-------- Information shown --------
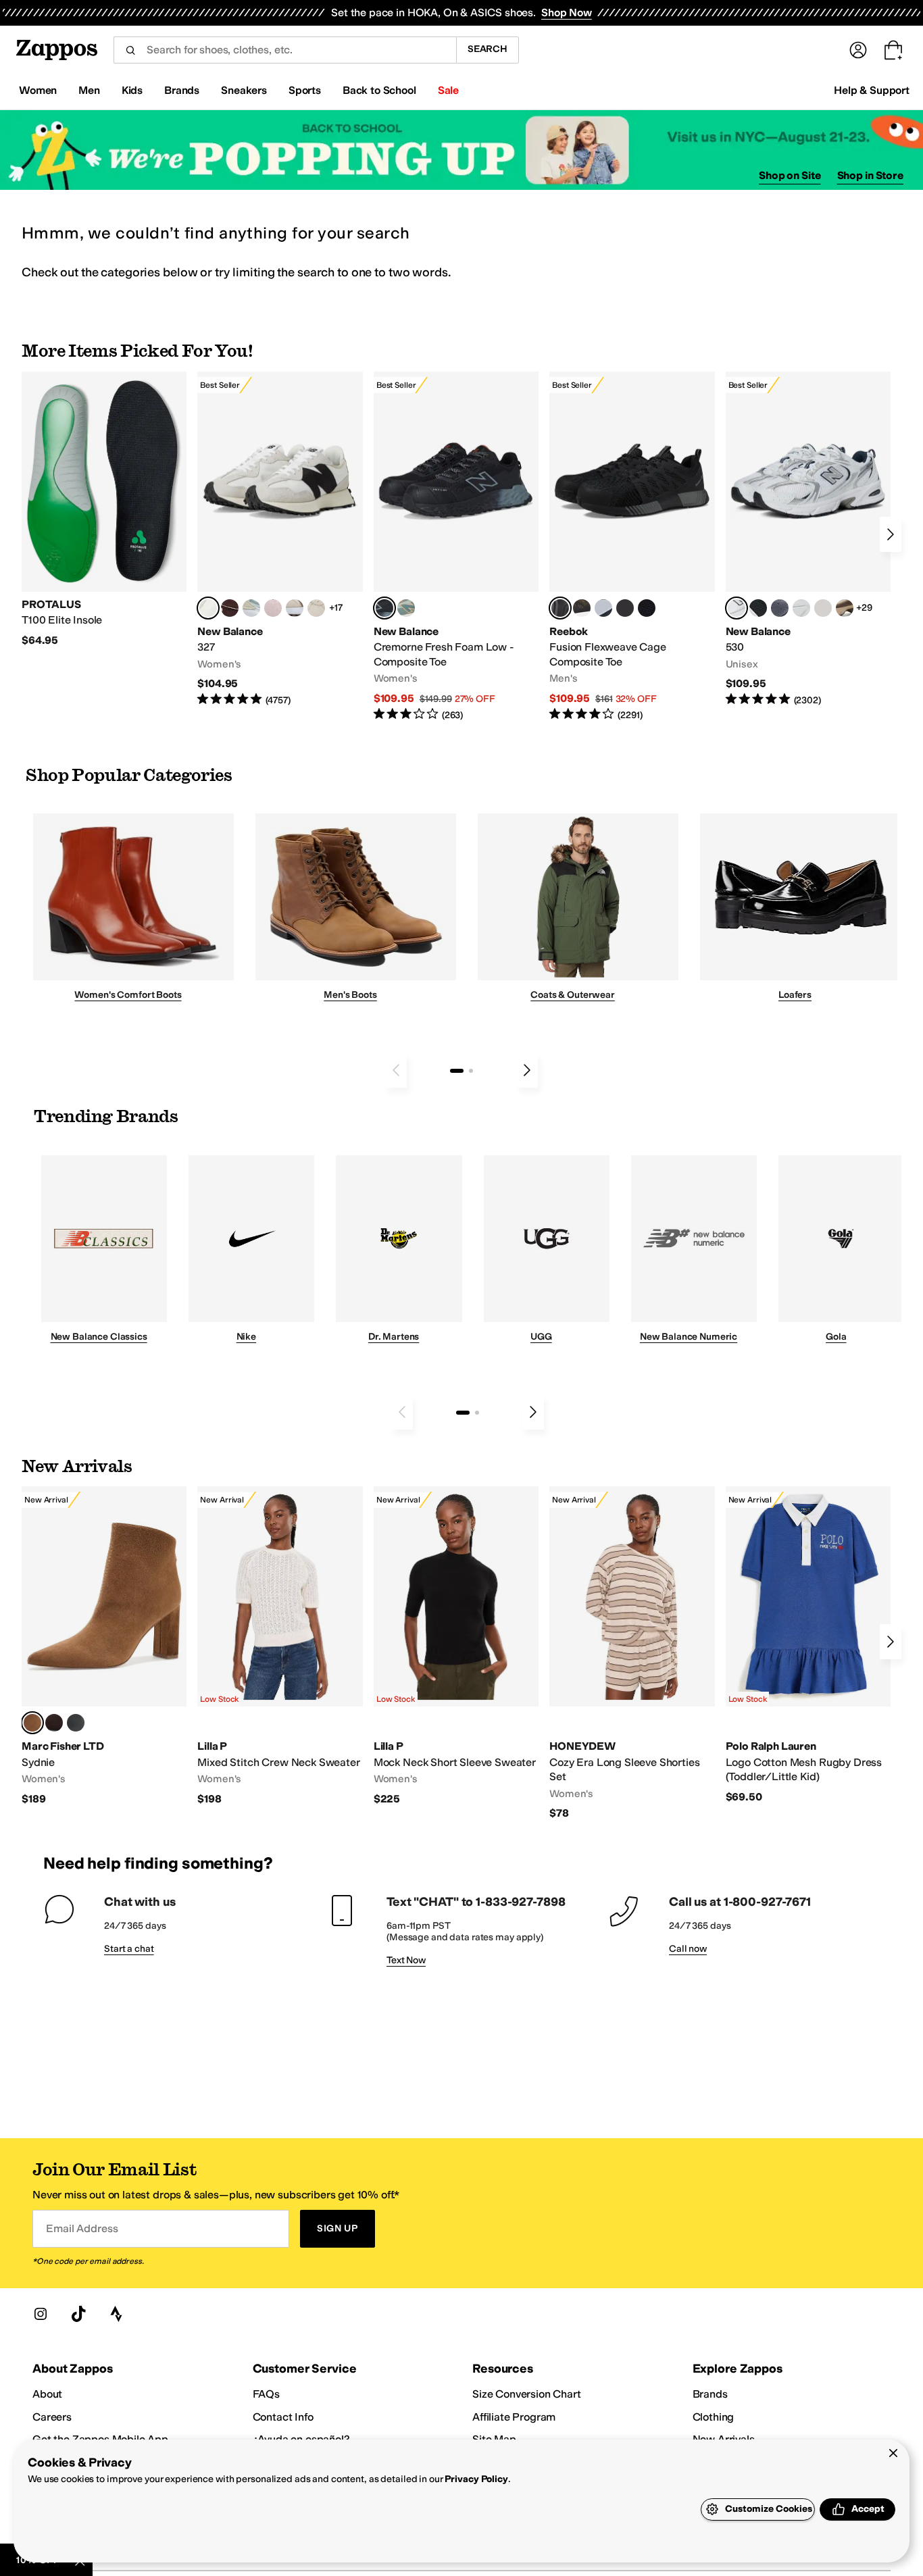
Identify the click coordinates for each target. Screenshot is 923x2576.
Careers (52, 2416)
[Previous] (396, 1070)
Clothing (713, 2416)
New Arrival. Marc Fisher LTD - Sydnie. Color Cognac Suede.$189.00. (104, 1646)
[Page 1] (457, 1071)
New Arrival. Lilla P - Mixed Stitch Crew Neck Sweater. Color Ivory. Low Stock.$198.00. (279, 1646)
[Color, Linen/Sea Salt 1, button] (294, 608)
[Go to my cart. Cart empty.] (893, 50)
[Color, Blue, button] (625, 608)
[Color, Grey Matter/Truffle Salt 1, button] (823, 608)
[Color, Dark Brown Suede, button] (54, 1723)
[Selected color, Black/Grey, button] (384, 608)
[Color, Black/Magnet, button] (758, 608)
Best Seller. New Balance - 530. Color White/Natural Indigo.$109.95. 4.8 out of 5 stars (808, 539)
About (47, 2394)
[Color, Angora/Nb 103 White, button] (251, 608)
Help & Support (871, 90)
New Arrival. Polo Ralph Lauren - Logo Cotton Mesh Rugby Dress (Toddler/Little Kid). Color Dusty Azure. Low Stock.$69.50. (808, 1645)
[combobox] (285, 50)
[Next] (890, 534)
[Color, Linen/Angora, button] (316, 608)
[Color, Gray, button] (603, 608)
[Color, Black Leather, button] (75, 1723)
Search (487, 49)
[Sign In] (858, 50)
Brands (710, 2394)
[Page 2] (471, 1071)
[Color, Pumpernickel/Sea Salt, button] (230, 608)
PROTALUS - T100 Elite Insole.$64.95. (104, 510)
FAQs (266, 2394)
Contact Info (283, 2416)
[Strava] (116, 2314)
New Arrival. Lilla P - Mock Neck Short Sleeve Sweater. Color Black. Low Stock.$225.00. (456, 1646)
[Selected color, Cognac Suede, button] (32, 1723)
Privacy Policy (476, 2479)
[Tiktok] (78, 2314)
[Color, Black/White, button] (646, 608)
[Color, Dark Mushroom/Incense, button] (844, 608)
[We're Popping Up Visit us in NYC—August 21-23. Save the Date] (461, 150)
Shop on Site (790, 175)
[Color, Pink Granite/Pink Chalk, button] (273, 608)
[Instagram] (40, 2314)
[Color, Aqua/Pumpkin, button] (406, 608)
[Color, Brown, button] (582, 608)
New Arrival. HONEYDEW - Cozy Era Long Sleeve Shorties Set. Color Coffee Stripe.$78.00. (631, 1653)
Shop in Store (870, 175)
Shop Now (566, 12)
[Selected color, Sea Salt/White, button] (208, 608)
--------
All that is wanted is each line, word for word, from the first line of the data to the one holding "[Page 2] (471, 1071)", with the pictures left out.

§ Your solution
Identify the click coordinates for each target. Screenshot is 923x2576.
Careers (52, 2416)
[Previous] (396, 1070)
Clothing (713, 2416)
New Arrival. Marc Fisher LTD - Sydnie. Color Cognac Suede.$189.00. (104, 1646)
[Page 1] (457, 1071)
New Arrival. Lilla P - Mixed Stitch Crew Neck Sweater. Color Ivory. Low Stock.$198.00. (279, 1646)
[Color, Linen/Sea Salt 1, button] (294, 608)
[Go to my cart. Cart empty.] (893, 50)
[Color, Blue, button] (625, 608)
[Color, Grey Matter/Truffle Salt 1, button] (823, 608)
[Color, Dark Brown Suede, button] (54, 1723)
[Selected color, Black/Grey, button] (384, 608)
[Color, Black/Magnet, button] (758, 608)
Best Seller. New Balance - 530. Color White/Natural Indigo.$109.95. 4.8 out of 5 stars (808, 539)
About (47, 2394)
[Color, Angora/Nb 103 White, button] (251, 608)
Help & Support (871, 90)
New Arrival. Polo Ralph Lauren - Logo Cotton Mesh Rugby Dress (Toddler/Little Kid). Color Dusty Azure. Low Stock.$69.50. (808, 1645)
[combobox] (285, 50)
[Next] (890, 534)
[Color, Linen/Angora, button] (316, 608)
[Color, Gray, button] (603, 608)
[Color, Black Leather, button] (75, 1723)
Search (487, 49)
[Sign In] (858, 50)
Brands (710, 2394)
[Page 2] (471, 1071)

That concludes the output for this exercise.